[BEGIN]

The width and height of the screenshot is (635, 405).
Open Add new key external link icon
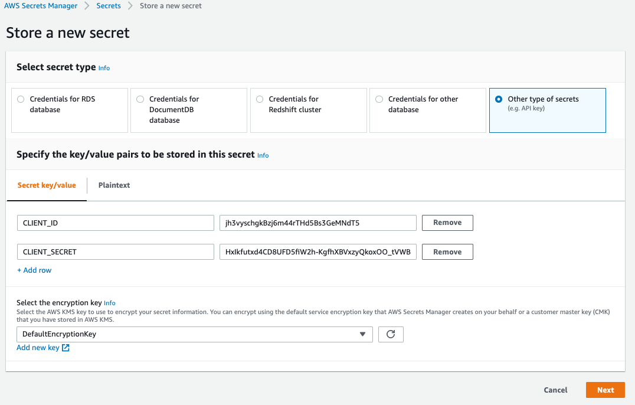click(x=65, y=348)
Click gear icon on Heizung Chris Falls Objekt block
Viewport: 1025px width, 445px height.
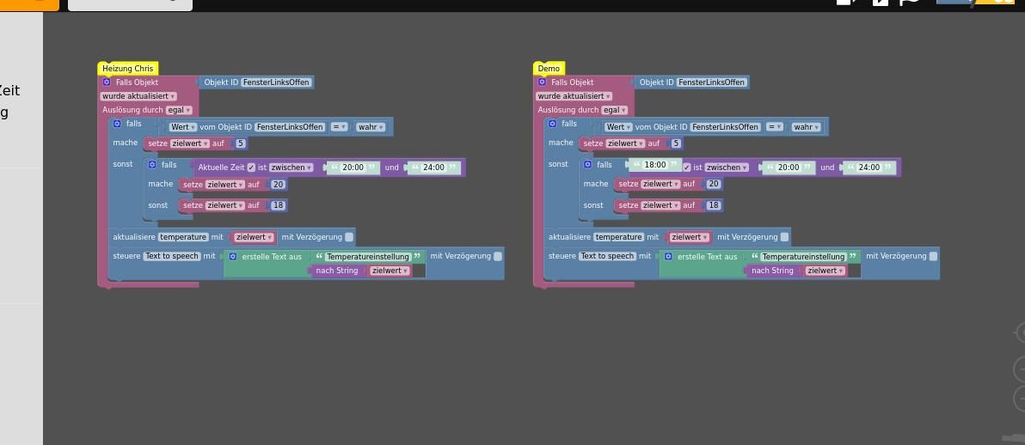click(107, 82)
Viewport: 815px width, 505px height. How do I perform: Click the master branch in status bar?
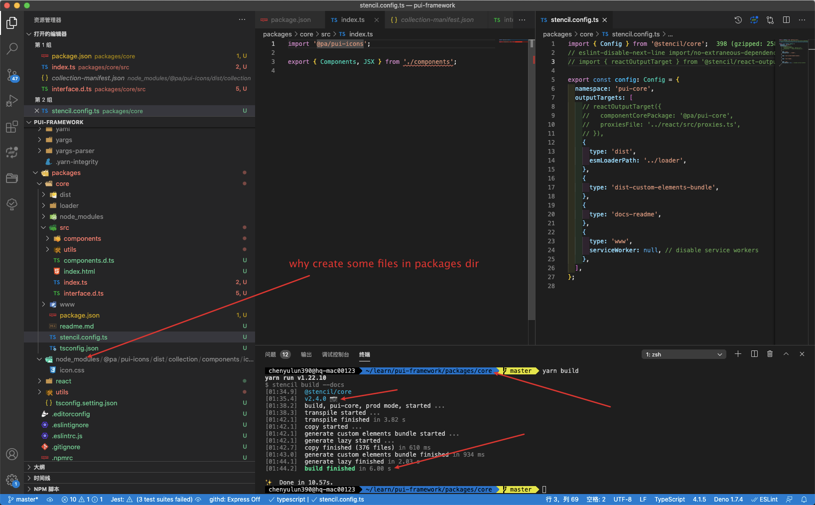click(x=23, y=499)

[END]
[BEGIN]

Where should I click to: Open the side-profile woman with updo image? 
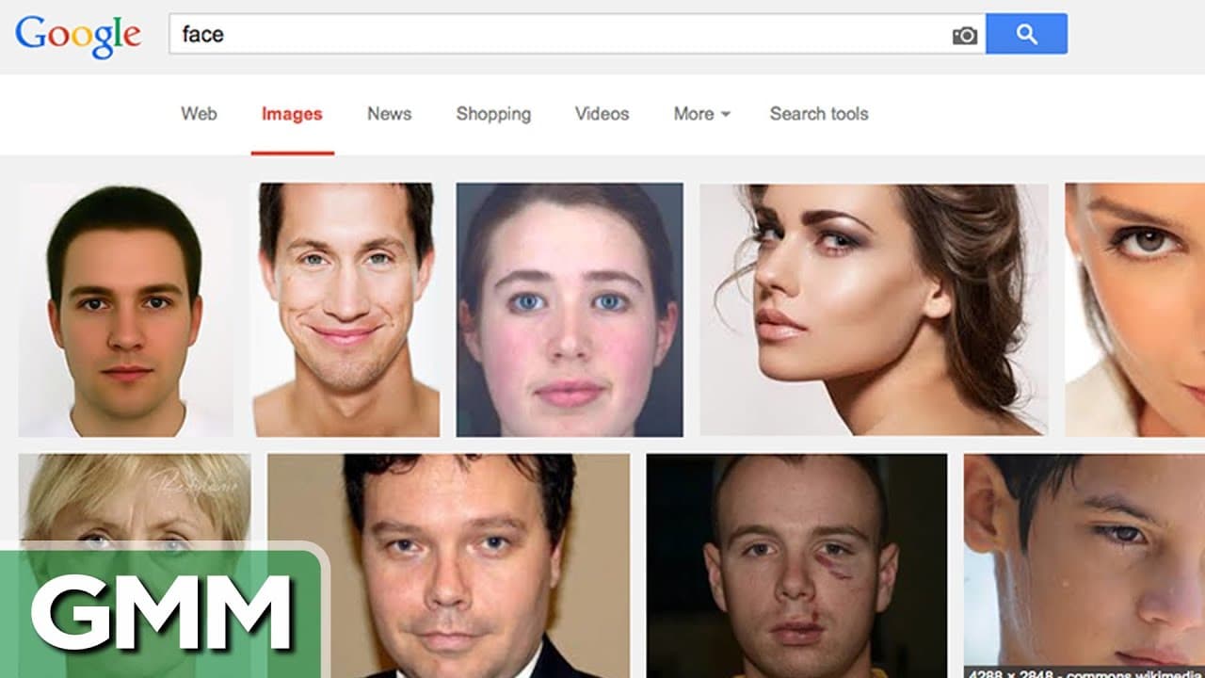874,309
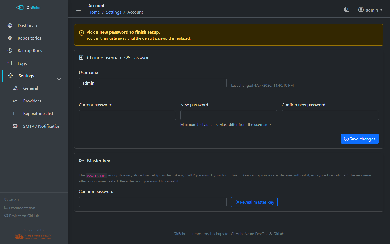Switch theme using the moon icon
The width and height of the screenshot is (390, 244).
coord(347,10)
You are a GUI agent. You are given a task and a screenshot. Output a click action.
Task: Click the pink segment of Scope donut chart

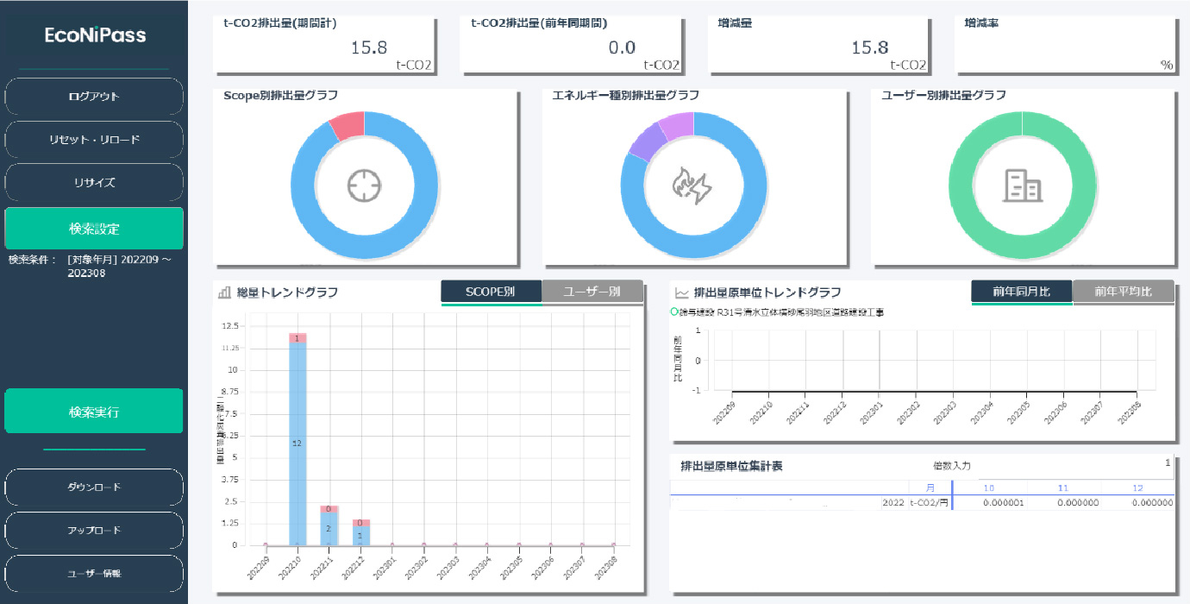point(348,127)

[END]

▶ _Exercise_
Echo the records in the stretch from the line containing "Click gear icon" through the line containing "click(x=23, y=499)", with both of those lines included. Leave the pictures out of your answer.

▶ _Answer_
Click gear icon on Heizung Chris Falls Objekt block
Viewport: 1025px width, 445px height.
click(107, 82)
Viewport: 815px width, 505px height. How do I perform: Click the master branch in status bar?
click(x=23, y=499)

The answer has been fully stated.